But, why though? – some thoughts about grad school.

This morning, I got a fantastic set of questions in response to my previous post about a mid-life career path. It boiled down to the following:

  1. Setting aside the practicality of work and a degree, do you have the literal time to make back the tuition cost?
  2. Could you consider a more-rapidly paced certificate program, perhaps through a community college?
  3. Will your employer support this (financially or experientially)?

The plan was to respond directly, but the response got long enough that it felt weird to bake it into a reply, so instead, I’m dropping it here. And yes, it’s LONG.

To start, I’ll tackle question #1.

At this point, I won’t ever make money back from that sort of thing. I have 15-25 years before retirement, so I ‘could’ make my money back. However, I’m currently the head of a data management unit, more or less at the top of the pay-scale (if not longevity scale). My responsibilities cover a fairly complex topic (subsistence economies) having a state-wide reach. There is no opportunity here to move up. In theory, there could be, but it’s an avenue that doesn’t match up with my strengths or interest, and again, the pay differential isn’t really that big.
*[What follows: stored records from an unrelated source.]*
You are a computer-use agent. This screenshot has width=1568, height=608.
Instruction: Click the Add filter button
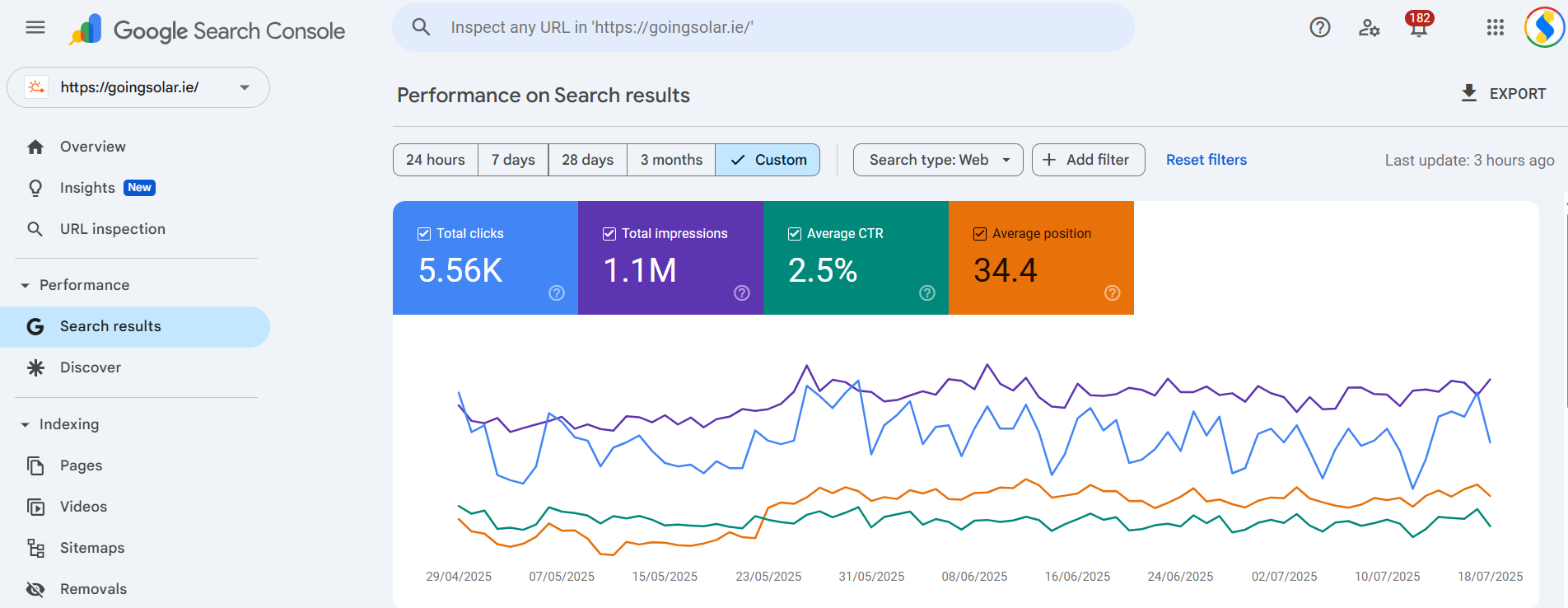click(x=1088, y=160)
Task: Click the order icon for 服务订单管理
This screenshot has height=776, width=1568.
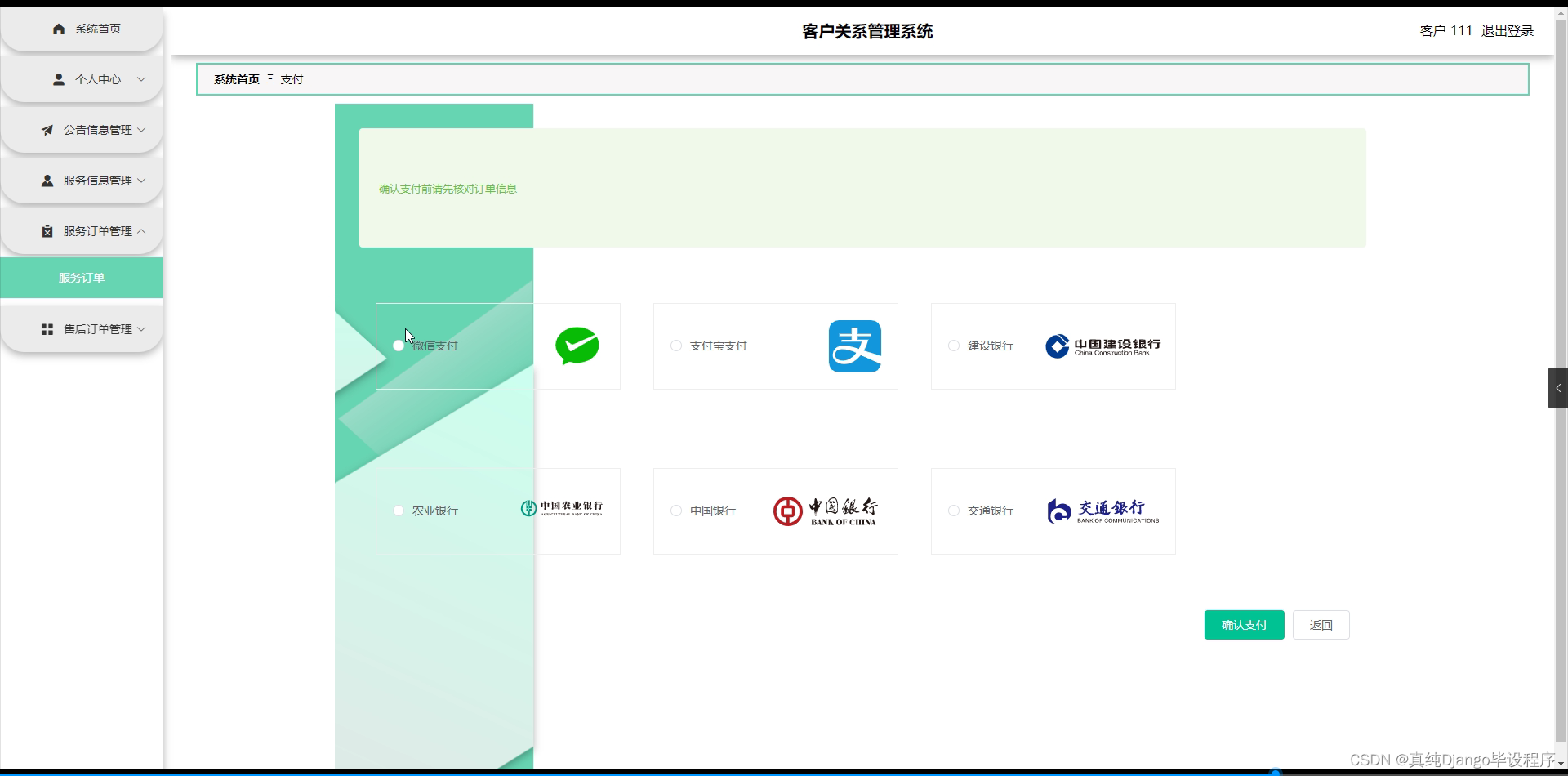Action: coord(47,231)
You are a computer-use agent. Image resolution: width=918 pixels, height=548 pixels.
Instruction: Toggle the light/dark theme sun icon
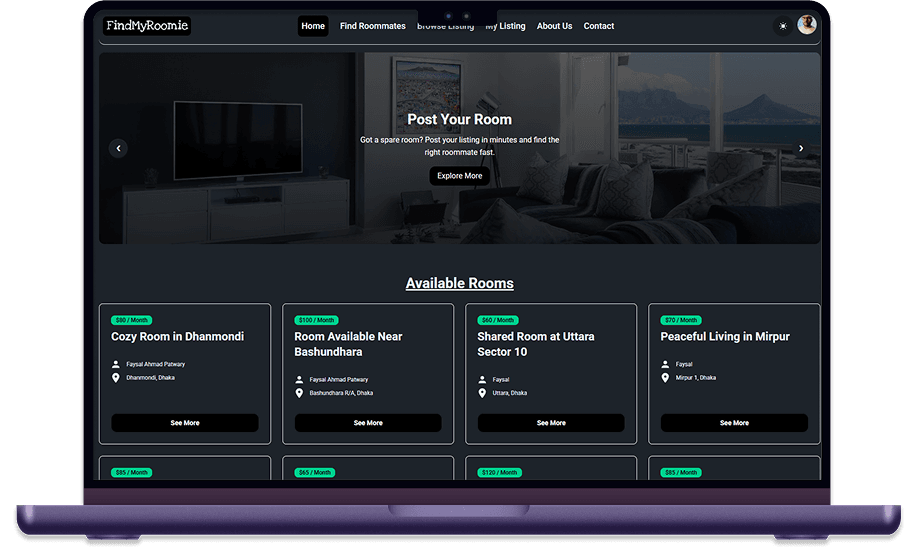tap(782, 26)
I could remain with my current set of qualifications and skills and do what I’ve been doing: Figuring it out as I go. I woldn’t have any additional financial investment and potentially hit the same finish line. From that perspective, it sounds like I should just not, right? That’s why it’s such a good question.
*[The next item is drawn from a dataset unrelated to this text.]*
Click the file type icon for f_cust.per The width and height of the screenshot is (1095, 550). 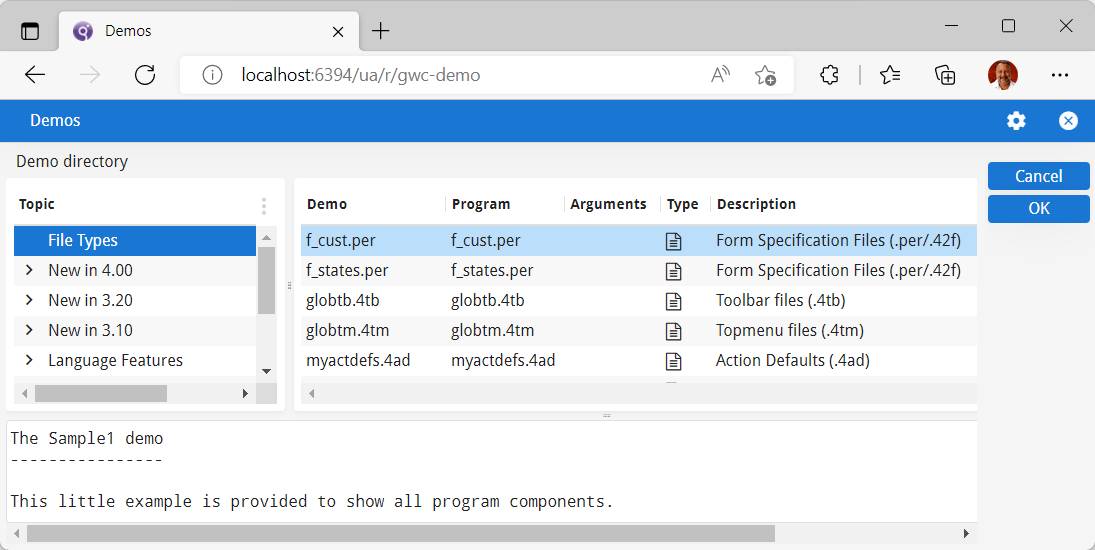(674, 241)
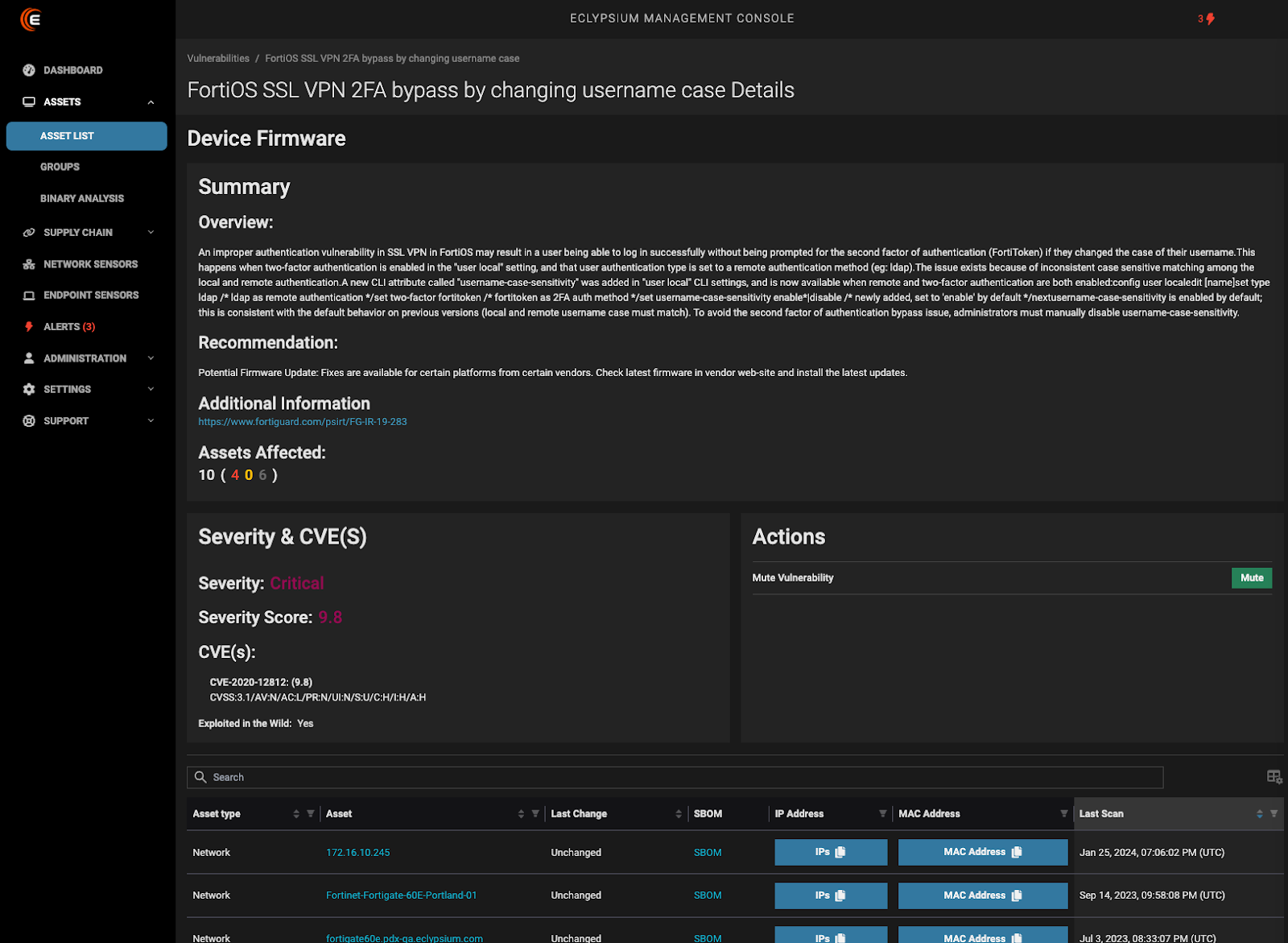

Practically speaking, I don’t possess the qualifications for the nature of my job even today. My group lives and dies through grants and other non-state government funding. This year, in part because of the pandemic, was an absolute blood-bath. We couldn’t conduct surveys in remote villages, therefore had to push work back and much of our staff had their hours cut, some to 0. It gets more complicated, though. I’ve observed a pretty significant headwind in obtaining this funding. I have no insight whatsoever into why, except to say that the number of funding sources are dwindling. Clearly, we are somehow not competitive enough. With this in mind, I started looking around to see what else might be out there. If we can’t fund ourselves, then I’ll be obliged to do something else. When it comes to being a lead data scientist, pretty much anywhere, the resume needs to include a master’s degree. It turns out, even with 15 years of experience doing this work, I’m not qualified in the eyes of a lot of organizations.

So, that’s a long way of saying: I think expanding my knowledge and capabilities will give me tools to help our team bolster our proposals for funding through analytics or advanced statistical topics. It also gets around to: A lot of the difficulty I had this winter, so far, could be addressed through an increase in staff and project work, and I’d rather stick with this position and the work we do. It’s important.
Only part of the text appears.